更に、生検の結果グリーソンスコアが6以下の場合、病期等のその他の指標も併せて考慮の上、積極的な治療を行わずに経過観察を行う監視療法を選択することができる。しかし、現在の用いられているマーカーは、前立腺癌であるか否かを判定することはできるものの、リスクの程度(低リスク~高リスク)を判別又は予測することはできない。
また、本発明者等は、前立腺癌患者のうち生検を行う必要があると判断されるグリーソンスコアが6より高い患者で、該マーカーが高くなることを見出した。そして、このマーカーを用いれば、より高い特異度で前立腺癌の悪性度を判定することができ、該マーカーが生検の要否を判定するためのマーカーとして有用であることを見出した。
以上の知見に基づき、本発明者らは本発明を完成した。
[1]被検者由来試料中の、フコシル化糖鎖であるフコースα1→6糖鎖を有する遊離型PSA(FucfPSA)の量、及び遊離型PSA(fPSA)の量を求め、得られた値を下記式に当てはめて計算し、得られた値である%FucfPSAをもとに前立腺癌を判定することを含む、前立腺癌の診断を補助する方法。

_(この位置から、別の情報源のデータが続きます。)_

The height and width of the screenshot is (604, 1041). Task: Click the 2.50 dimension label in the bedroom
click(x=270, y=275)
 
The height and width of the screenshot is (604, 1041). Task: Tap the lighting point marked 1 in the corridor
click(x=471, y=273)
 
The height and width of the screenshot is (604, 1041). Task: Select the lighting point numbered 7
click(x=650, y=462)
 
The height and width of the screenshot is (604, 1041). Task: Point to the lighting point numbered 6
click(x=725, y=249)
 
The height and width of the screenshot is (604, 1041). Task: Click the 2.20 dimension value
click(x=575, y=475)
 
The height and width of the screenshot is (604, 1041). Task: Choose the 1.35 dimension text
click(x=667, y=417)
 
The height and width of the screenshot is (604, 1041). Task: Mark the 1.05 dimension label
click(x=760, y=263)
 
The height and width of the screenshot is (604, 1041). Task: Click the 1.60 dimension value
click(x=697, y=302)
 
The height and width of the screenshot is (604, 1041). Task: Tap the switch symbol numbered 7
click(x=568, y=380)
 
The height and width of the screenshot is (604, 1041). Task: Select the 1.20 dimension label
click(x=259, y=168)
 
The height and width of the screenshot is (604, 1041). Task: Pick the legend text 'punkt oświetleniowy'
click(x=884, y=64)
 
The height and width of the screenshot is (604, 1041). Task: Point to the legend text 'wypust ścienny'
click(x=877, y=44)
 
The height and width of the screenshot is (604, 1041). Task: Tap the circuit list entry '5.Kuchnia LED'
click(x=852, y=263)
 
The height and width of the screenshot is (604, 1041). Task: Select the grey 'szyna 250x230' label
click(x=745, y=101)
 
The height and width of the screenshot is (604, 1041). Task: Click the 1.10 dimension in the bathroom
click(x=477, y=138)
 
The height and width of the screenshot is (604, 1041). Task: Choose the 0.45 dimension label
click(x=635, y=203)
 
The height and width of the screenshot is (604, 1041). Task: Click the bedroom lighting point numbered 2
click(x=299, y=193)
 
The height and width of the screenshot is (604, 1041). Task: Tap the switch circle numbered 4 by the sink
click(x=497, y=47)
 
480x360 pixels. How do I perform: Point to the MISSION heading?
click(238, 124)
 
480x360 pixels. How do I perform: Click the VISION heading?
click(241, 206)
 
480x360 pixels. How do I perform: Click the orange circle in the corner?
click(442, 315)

%FucfPSA=(FucfPSA量/fPSA量)×100
[2]前記FucfPSAの量を、fPSAに結合する抗体である抗fPSA抗体とフコースα1→6糖鎖に親和性を有するレクチンを用いて測定することにより求める、前記[1]に記載の前立腺癌の診断を補助する方法。
[3]前記FucfPSAの量を、被検者由来試料と前記抗体とを接触させ、得られた被検者由来試料中のFucfPSAと前記抗体との複合体1と遊離型非フコシル化前立腺特異抗原と前記抗体との複合体2とを、前記レクチンに対する親和性に基づいて分離し、前記分離した複合体1の量を測定し、得られた測定結果に基づいて求める、前記[2]に記載の前立腺癌の診断を補助する方法。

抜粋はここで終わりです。